After extensive testing at my customer site today, it was determined that the pooled Windows VMs show the problem on the second boot exactly as described in this BZ.  The VM firstboots and applies the settings from a:\\unattend.xml.  Shut down the VM, then power it up again.  It fails with the error as described. Sometime RHEV-M also declares the host in error for 30 minutes, which prohibits the host from accepting any new VM migrations.

But I have so far been unable to replicate the problem in my own test environment.  

So the info I'm looking for is (1) Do we know what conditions need to exist to trigger the problem, (2) is there a more suitable workaround than engine database updates for every single virtual machine (hundreds of new VMs every month), and (3) since a fix is already apparently in QA, is it possible to apply a hotfix to 3.5.4 to get our customer past this issue?

Customer details in the support case mentioned above.

thanks

- Greg Scott

Comment 10 Omer Frenkel 2015-10-11 13:58:34 UTC
not sure about hotfix,
but patch looks simple and safe to backport for 3.5
suggesting 3.5.z i think we can have it in time for 3.5.5

Comment 11 Greg Scott 2015-10-12 15:59:35 UTC
Backporting to 3.5.5 is great - thanks - but it still leaves a major customer in a world of hurt.  The customer is months into the 3.5.4 testing cycle and to start again with 3.5.5 means they have to throw out months of work and start over.  We've already pitched doing 3.5.5 since it's coming soon and the answer was a resounding no with some adjectives added. 

So would it be possible to also do this as a hotfix for 3.5.4?  If not possible to hotfix 3.5.4, at least document the conditions that trigger this bug since I'm not able to reproduce it.

thanks

- Greg

Comment 12 Greg Scott 2015-10-15 15:53:23 UTC
Omer, can we confirm for sure the fix can go into 3.5.5?  I'm pushing the customer to go to 3.5.5 instead of 3.5.4 - can I commit to the customer this fix will be in there?

thanks

- Greg

Comment 13 Omer Frenkel 2015-10-18 13:26:29 UTC
unfortunately i think not.
this got delayed as we could not confirm its the exact same case and the solution would be the same.
could you upload relevant logs of your scenario so we could investigate further?

Comment 14 Greg Scott 2015-10-19 13:26:36 UTC
Created attachment 1084405 [details]
Log Collector report from the customer experiencing the problem

Comment 15 Greg Scott 2015-10-19 13:33:29 UTC
I should have updated the title of the attachment I just uploaded. The whole log collector report was too big to upload.  So I extracted some QEMU logs, libvirtd.log, vdsm.log from a host and engine.log and the database from rhevm.
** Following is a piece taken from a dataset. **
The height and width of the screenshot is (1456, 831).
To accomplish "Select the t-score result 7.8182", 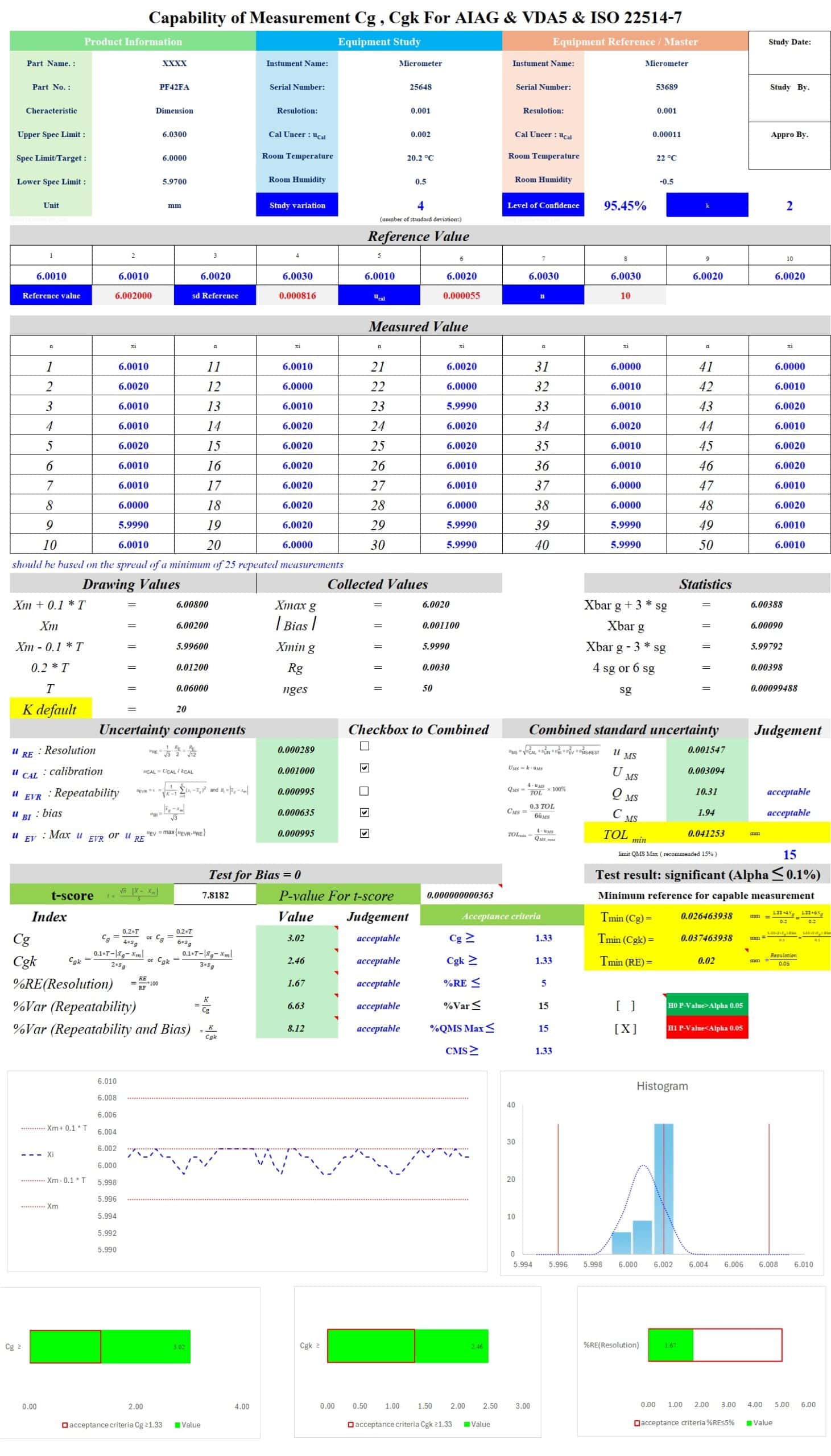I will (215, 895).
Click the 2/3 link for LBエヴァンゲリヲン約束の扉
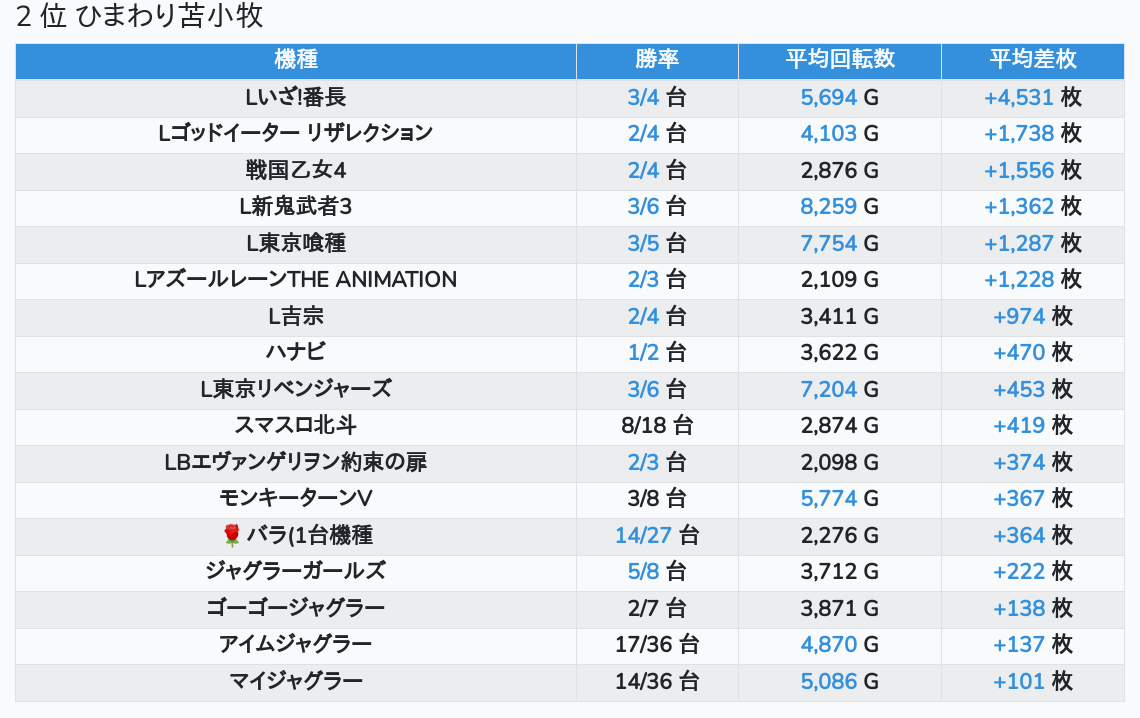The image size is (1140, 718). pos(643,462)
I know 3.5.5 is due out tomorrow - but if there's any way to get the fix into that 3.5.5 stream I will be in your debt.

thanks

- Greg

Comment 16 Omer Frenkel 2015-10-21 08:07:36 UTC
Im sorry but i think, 3.5.5 is missed, as far as i know there are no more builds planned for it (as it moved for final testing already).

I could not see the errors in vdsm/engine logs that you attached, only the final error in qemu/libvirt logs, which doesnt help in understanding the source of the issue.
assuming this is the same issue, i have created a patch rebased on top of 3.5
from what i know, you can ask for GSS to create hotfix using this patch,
so you can apply if needed.

I hope it helps

Comment 17 Omer Frenkel 2015-10-21 08:12:38 UTC
3.5 patch
https://gerrit.ovirt.org/#/c/47562/

Comment 19 Nisim Simsolo 2015-10-26 12:54:56 UTC
Verification build:
rhevm-3.6.0.1-0.1.el6
vdsm-4.17.9-1.el7ev.noarch
qemu-kvm-rhev-2.3.0-31.el7.x86_64
libvirt-client-1.2.17-5.el7.x86_64

Steps to Reproduce:
1. new Windows VM in User Portal/Extended, add disk
2. start via 'Run' button, poweroff immediately
3. start again via 'Run' button
4. Repeat steps 2-3 few times.

1. Create pool VM.
2. Run VM and power it off immediately.
3. run VM again.
4. Repeat steps 2-3 few times.

Comment 57 errata-xmlrpc 2016-03-09 20:56:58 UTC
Since the problem described in this bug report should be
resolved in a recent advisory, it has been closed with a
resolution of ERRATA.

For information on the advisory, and where to find the updated
files, follow the link below.

If the solution does not work for you, open a new bug report.

https://rhn.redhat.com/errata/RHEA-2016-0376.html